アルプス席の母を読んだときも、この作者の大人たちが苦手だったのを思い出しました。
Posted by ブクログ
中学受験をする小学生が中心の話。子どもが小6だけど、受験生ってこんなしっかりしてるんだという驚きと、勉強量の多さが自分の大学受験時と同じくらいで驚いたのと、色々と知らない世界を知れた。合格の瞬間は自分の大学合格の時を思い出した。
受験は家族の絆が深まるイベントなのかもしれない。
Posted by ブクログ
数年前の我が家の中学受験を思い出しつつ読んだ。主人公の女の子は思春期ど真ん中で、且つ隠された事情(気づく人は早く気づけるでしょう)によりこじらせ方がややこしく、意外と素直に受験まで進めた我が家はよかったなと思いつつ、実は子供は子供なりに親が気づかないところでいろいろ思うこともあったのだろうかと、今更ながら考えてしまった。ドキドキしたのは合格発表の瞬間。あのパソコンで結果を見る時のドキドキが読んでるだけで蘇ってきた(いまだに時々思い出してもドキドキする)。
物語的にはきっちり最後盛り上がって、大円団な気持ちよさが味わえると思います。余談ですが同じ作者さんの「店長がバカすぎて」と世界線が繋がっていて、あの店長さんや店員さんなどが出てくるのはちょっとやりすぎ感もあるけど、読んでるとより楽しめます。
Posted by ブクログ
中学受験の経験がないのでそのあたりはふんわりとした理解でしかなかったが、思春期特有の家族に対する疑問、表現のしようがない謎のモヤモヤ、といった面倒な青臭さは懐かしく感じた。

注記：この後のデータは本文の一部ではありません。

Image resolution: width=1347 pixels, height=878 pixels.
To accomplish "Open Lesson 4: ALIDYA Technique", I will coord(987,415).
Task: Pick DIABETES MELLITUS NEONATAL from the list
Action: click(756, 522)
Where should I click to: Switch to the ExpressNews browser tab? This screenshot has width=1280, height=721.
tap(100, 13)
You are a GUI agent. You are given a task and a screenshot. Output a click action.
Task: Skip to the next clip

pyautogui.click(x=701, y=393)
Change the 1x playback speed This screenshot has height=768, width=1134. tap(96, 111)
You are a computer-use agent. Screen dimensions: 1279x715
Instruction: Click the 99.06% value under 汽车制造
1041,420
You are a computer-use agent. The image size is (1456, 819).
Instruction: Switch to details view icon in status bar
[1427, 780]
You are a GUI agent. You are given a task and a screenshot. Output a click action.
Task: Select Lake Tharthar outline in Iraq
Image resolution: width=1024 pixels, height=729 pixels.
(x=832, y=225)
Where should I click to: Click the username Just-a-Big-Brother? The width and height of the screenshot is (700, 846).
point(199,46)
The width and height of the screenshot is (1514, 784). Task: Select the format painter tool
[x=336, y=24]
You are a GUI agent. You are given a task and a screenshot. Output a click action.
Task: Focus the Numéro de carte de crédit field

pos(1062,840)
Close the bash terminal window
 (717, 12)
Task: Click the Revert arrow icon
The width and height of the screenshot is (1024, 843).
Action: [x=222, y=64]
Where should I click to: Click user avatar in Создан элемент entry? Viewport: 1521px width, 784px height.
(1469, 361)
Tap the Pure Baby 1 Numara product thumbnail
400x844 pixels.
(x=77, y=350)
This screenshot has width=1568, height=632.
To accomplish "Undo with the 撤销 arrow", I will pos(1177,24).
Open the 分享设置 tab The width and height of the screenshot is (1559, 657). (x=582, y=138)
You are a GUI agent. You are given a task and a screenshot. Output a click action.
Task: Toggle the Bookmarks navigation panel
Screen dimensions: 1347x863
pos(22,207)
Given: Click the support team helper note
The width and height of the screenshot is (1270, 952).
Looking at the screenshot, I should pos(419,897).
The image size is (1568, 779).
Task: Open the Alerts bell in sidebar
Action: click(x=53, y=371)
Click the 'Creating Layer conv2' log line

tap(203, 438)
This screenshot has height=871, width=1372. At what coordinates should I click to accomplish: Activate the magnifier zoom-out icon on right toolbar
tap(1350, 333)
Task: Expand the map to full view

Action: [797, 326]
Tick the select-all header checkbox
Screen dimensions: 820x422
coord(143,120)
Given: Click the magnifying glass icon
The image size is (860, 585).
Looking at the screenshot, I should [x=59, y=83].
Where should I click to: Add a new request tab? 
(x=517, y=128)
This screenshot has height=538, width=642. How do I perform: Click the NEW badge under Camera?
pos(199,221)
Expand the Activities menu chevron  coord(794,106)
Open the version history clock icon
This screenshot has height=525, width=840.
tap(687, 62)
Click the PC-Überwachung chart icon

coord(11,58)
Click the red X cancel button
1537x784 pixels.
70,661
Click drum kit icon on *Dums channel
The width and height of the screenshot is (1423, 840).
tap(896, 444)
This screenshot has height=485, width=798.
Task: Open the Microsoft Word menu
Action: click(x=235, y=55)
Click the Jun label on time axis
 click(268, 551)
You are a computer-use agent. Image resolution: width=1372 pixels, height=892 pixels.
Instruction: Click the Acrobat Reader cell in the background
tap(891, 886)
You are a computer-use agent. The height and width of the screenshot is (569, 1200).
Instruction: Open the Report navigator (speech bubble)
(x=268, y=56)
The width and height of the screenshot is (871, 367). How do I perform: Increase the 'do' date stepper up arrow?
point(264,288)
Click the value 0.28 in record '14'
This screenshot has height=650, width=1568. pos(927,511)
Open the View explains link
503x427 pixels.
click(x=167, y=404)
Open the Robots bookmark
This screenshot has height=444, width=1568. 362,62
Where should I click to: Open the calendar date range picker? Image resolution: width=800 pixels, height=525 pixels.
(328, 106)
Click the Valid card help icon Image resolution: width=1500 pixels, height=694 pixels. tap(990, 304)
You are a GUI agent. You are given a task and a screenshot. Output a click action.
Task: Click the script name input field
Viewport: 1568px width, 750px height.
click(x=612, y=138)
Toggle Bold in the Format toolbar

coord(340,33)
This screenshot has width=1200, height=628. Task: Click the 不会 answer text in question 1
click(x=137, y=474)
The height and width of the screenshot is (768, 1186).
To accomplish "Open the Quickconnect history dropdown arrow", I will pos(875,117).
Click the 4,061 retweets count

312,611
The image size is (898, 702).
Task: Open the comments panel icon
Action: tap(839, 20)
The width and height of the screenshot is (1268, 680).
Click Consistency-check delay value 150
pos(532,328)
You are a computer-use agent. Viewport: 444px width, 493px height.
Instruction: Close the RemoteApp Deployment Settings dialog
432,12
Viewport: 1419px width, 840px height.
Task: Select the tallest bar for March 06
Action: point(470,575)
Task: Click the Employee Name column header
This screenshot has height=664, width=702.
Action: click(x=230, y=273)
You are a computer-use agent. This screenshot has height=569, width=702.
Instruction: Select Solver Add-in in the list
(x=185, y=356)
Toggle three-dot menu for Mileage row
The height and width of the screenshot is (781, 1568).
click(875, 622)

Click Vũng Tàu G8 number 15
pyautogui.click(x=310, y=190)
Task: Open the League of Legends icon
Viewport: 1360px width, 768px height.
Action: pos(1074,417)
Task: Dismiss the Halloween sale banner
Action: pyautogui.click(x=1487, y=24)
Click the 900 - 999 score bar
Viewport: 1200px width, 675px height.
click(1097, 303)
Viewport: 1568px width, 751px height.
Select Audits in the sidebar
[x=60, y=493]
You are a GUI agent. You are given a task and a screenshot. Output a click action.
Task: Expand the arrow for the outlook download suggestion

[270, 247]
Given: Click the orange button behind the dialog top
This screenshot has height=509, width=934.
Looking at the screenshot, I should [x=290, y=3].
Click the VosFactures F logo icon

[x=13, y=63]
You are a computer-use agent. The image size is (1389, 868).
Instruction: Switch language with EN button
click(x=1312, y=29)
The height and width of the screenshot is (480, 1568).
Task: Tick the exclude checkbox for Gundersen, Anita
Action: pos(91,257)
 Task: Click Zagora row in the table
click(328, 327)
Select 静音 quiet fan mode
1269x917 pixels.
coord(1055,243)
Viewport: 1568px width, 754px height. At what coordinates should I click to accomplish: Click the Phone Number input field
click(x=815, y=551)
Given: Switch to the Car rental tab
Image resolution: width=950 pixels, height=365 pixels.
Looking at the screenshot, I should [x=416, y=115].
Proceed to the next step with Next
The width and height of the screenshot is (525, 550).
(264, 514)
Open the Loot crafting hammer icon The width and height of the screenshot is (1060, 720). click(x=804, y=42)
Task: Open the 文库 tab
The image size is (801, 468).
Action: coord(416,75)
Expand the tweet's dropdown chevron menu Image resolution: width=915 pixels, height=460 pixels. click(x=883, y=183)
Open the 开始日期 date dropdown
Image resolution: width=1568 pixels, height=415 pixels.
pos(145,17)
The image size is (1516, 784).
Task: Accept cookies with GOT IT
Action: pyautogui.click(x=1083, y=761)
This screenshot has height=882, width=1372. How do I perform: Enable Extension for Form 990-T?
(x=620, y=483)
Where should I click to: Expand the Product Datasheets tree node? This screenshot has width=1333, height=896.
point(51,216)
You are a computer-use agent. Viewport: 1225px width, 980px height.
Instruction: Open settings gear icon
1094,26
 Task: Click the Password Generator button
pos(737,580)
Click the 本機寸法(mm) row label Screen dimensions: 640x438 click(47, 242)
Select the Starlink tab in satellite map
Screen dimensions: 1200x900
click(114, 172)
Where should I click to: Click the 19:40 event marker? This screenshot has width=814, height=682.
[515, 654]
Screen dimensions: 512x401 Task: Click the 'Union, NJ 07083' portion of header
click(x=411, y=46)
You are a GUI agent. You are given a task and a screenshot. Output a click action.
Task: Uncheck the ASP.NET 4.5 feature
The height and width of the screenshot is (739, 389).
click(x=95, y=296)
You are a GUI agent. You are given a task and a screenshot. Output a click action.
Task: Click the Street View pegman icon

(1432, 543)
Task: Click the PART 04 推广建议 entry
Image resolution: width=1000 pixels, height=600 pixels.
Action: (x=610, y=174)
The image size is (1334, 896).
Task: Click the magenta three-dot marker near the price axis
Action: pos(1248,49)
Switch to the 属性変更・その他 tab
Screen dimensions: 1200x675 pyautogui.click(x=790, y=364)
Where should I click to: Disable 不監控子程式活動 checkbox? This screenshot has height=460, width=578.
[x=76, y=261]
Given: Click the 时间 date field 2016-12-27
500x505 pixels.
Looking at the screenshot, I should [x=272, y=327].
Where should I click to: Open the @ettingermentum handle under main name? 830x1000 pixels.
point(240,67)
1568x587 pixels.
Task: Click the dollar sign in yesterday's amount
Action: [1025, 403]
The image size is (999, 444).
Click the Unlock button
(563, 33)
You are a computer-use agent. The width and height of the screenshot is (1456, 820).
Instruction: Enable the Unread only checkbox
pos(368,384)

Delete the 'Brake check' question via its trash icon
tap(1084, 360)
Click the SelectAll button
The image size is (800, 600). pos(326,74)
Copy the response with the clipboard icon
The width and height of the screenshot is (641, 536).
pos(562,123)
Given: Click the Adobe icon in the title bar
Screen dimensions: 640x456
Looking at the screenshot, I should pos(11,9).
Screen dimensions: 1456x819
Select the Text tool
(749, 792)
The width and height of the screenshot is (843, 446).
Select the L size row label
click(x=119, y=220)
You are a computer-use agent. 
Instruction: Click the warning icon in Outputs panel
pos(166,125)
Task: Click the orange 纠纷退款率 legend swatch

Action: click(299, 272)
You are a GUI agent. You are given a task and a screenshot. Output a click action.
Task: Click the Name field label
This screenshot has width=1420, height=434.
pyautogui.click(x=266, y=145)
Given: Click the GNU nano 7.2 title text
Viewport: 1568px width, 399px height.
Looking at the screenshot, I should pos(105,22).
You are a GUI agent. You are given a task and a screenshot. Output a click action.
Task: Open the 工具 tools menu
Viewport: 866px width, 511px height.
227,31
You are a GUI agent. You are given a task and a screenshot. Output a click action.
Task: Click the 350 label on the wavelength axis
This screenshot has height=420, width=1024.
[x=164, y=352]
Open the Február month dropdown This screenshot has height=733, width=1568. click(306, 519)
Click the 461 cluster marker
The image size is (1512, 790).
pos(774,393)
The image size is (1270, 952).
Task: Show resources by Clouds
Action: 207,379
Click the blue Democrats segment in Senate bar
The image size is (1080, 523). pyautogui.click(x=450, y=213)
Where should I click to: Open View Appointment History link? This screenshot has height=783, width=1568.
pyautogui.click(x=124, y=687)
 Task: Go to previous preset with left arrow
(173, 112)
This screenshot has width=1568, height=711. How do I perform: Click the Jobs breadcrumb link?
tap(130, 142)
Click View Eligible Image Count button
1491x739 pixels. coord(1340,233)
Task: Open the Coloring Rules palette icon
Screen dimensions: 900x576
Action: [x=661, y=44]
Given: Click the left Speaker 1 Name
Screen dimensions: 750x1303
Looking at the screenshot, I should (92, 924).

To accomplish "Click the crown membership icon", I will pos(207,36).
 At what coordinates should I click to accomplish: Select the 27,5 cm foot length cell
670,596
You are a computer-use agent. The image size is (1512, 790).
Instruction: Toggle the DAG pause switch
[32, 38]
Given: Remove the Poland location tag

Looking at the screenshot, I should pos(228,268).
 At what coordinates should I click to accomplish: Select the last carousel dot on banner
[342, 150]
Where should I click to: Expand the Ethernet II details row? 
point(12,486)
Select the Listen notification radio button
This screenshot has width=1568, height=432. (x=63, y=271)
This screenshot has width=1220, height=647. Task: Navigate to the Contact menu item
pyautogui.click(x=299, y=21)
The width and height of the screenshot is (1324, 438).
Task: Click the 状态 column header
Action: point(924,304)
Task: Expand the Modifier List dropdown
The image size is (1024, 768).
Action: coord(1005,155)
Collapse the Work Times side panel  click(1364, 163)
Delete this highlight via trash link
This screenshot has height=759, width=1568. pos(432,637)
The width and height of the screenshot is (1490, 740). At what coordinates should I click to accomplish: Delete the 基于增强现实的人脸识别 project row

ステップファミリーだから歯車が噛み合わなかった、というのはまぁそうだろうなと。
実の親でも噛み合わないし、苛立つし、むしろそっちの方が言い訳のしようがないように感じる。その苦しさだったらもう少し共感できたのかなと。
『店長がバカすぎる』シリーズを読んでいたので知っている面々が登場するのは嬉しかった。
Posted by ブクログ
友達からのおすすめで手に取った本。
早見和真さんはドラマになった「ロイヤル・ファミリー」で知っていた作家さん。
ドラマ「ロイヤル・ファミリー」は痛快で大好きだったので、この本もそんな感じかな?と予想していた。
とにかく読みやすくてどんどん読めるのが印象的。
十和ちゃんは、本当に小学校6年生か?と思うほどに大人びている…が、今の小6はこんな感じなのか?とも思える。
私は、中学受験など思いもしない人生を送ってきたので、自分の高校・大学受験と重ねながら読んだ。
合格に向かってただひたすらに、一生懸命頑張ってた頃を思い出して、なんかよかったなあ、いいなあって懐かしんだ。
大学の教授に「ここからどうなっていきたいか、大学合格がゴールではありません」と言われたときを思い出して、なんとなーく仕事をこなしている今の自分がゴールだったかと言われると…うーん?何かに向かってまた頑張りたいと思えた。(思うだけ笑)
母からの「あんたは私の最高傑作だよ」という言葉に泣けた。そういう娘でありたいし、そう言える母でもありたい。
次は、「アルプス席の母」が気になります。